* Start *

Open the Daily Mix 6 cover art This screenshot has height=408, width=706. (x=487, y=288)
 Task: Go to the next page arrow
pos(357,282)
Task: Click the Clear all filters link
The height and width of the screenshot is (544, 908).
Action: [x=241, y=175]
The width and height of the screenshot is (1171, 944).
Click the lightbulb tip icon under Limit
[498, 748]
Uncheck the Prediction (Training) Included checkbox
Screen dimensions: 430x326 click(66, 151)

* End *

(Request):
Please report every line of the records above that contains the word "width", copying each such line in full.

(Correct answer):
Open the Daily Mix 6 cover art This screenshot has height=408, width=706. (x=487, y=288)
The height and width of the screenshot is (544, 908).
The width and height of the screenshot is (1171, 944).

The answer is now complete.